> Problem to work on:
In the data that follows, find the line with "This screenshot has height=258, width=318."; transcribe it, every later line up to the one with "Screen dimensions: 910x607", and that line as well, exactly and with no others.

> Stored data:
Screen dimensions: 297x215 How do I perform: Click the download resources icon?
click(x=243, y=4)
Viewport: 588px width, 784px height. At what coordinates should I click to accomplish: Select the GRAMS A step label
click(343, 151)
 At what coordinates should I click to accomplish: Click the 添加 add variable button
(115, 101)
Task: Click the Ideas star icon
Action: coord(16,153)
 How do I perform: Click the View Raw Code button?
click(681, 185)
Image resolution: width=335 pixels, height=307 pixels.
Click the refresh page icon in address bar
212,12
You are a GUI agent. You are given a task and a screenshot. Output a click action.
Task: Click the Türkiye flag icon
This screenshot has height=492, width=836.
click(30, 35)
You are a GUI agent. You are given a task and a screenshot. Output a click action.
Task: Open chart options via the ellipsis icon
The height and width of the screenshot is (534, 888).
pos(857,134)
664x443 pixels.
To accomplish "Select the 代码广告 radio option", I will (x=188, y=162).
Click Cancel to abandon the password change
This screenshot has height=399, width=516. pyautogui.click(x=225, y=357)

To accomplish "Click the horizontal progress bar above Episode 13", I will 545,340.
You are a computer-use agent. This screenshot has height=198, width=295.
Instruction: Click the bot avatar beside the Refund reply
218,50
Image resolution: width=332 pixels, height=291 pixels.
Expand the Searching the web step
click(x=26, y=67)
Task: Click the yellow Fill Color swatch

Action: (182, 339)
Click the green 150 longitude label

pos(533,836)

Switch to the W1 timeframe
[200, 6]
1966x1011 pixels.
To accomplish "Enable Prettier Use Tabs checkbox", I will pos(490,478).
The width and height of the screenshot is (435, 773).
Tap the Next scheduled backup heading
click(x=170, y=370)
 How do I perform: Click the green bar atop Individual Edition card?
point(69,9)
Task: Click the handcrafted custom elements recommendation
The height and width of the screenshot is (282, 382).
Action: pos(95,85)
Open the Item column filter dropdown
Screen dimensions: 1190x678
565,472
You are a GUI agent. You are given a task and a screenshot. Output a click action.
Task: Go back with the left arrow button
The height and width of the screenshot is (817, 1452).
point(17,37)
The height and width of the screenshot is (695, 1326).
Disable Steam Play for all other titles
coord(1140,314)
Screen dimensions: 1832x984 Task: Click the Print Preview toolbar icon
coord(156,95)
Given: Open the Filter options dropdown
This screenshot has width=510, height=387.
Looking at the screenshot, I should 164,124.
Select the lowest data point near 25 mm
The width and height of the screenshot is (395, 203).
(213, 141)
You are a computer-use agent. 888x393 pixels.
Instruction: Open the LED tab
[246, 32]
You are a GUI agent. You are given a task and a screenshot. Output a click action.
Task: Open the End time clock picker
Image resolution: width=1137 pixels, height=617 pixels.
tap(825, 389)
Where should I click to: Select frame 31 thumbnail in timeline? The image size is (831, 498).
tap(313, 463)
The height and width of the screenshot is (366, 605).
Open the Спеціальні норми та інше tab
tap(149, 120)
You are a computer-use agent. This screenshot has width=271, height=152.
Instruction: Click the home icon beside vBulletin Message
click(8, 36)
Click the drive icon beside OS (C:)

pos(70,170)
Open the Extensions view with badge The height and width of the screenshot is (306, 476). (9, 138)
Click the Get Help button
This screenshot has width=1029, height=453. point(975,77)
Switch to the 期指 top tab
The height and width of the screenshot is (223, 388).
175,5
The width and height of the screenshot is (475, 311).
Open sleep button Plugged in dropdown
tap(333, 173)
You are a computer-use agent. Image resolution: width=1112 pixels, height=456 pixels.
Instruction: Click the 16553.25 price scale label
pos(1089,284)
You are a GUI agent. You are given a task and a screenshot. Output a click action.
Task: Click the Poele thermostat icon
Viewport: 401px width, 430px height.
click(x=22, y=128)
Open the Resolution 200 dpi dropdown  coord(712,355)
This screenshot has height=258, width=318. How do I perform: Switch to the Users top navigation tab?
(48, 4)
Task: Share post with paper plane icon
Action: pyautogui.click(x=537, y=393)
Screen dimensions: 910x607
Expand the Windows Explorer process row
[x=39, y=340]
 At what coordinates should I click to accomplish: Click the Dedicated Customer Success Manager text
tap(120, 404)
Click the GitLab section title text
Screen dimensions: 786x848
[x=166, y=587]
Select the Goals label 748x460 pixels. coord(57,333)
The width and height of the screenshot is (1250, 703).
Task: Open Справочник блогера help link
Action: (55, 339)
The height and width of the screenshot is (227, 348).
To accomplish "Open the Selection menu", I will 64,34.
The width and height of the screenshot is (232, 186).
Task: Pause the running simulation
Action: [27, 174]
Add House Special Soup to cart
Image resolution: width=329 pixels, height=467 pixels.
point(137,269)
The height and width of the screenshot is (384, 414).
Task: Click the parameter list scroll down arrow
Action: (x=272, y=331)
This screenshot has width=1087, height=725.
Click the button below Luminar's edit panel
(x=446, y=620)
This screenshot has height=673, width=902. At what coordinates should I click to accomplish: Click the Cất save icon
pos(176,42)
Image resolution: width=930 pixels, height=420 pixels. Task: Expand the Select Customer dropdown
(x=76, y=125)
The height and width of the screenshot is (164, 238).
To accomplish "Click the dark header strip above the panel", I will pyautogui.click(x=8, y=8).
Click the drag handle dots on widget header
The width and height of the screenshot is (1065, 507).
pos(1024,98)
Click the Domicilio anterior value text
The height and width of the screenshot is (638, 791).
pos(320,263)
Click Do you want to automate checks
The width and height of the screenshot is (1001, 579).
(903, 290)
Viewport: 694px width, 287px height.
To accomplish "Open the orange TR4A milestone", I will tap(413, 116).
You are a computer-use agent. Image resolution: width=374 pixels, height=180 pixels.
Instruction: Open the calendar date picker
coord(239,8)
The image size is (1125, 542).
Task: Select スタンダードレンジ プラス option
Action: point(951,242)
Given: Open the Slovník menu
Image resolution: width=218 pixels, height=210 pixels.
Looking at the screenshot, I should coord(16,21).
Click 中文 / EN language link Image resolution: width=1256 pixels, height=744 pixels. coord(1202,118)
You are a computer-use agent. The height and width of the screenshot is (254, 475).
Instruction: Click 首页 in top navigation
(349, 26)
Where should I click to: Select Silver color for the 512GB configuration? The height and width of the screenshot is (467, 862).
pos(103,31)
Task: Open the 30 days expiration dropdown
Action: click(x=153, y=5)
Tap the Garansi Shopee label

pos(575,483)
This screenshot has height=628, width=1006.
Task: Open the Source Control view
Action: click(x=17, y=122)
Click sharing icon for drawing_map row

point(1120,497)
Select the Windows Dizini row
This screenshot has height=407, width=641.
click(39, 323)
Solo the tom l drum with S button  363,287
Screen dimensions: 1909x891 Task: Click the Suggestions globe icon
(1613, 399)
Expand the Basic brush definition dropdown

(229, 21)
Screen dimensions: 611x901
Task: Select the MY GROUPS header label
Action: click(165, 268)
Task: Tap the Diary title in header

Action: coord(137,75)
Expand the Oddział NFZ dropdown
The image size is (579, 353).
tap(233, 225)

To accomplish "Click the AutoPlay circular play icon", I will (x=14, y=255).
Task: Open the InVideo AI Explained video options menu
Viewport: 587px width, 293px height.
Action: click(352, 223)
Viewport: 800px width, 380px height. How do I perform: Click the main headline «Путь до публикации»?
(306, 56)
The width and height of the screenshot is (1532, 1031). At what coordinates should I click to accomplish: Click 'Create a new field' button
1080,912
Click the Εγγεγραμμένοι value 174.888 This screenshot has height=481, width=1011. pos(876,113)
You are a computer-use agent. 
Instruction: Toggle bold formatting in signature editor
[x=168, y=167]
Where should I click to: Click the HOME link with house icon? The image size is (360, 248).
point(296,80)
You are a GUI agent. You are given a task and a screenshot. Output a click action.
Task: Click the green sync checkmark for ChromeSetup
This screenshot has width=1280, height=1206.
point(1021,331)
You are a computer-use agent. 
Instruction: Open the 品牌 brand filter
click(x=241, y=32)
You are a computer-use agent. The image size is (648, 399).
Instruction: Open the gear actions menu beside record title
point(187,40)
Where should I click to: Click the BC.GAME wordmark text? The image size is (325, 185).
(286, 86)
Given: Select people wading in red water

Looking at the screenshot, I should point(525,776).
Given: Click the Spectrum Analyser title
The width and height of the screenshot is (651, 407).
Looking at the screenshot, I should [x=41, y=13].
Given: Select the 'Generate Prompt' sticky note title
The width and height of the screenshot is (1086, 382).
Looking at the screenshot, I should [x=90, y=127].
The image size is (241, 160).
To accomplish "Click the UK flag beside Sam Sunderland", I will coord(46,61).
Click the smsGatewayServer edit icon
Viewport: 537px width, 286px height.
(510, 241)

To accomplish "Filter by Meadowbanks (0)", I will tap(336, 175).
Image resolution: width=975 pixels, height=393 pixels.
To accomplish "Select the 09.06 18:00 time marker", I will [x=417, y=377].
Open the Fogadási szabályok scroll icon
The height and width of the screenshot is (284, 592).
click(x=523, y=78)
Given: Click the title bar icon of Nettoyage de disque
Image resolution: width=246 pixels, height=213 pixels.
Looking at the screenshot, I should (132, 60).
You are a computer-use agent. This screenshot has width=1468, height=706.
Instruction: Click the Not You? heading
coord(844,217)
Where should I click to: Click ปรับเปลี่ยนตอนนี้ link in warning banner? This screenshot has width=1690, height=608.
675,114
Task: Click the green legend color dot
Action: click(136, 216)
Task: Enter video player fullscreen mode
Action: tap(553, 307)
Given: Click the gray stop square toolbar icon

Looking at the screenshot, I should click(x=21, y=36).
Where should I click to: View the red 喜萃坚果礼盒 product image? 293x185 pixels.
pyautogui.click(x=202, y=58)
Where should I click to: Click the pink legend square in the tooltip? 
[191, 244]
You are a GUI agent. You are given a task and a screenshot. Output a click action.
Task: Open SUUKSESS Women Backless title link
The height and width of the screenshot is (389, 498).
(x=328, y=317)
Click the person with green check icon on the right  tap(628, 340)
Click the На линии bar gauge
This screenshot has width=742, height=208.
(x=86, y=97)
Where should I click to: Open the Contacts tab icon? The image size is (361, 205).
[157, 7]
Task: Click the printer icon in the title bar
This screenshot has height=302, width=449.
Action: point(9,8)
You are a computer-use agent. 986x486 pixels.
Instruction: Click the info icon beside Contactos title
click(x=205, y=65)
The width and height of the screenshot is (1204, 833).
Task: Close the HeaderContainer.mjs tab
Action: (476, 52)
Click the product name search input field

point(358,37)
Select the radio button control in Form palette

> Solution below:
This screenshot has height=258, width=318. How do I perform: Switch to the Users top navigation tab?
(48, 4)
Task: Share post with paper plane icon
Action: pyautogui.click(x=537, y=393)
Screen dimensions: 910x607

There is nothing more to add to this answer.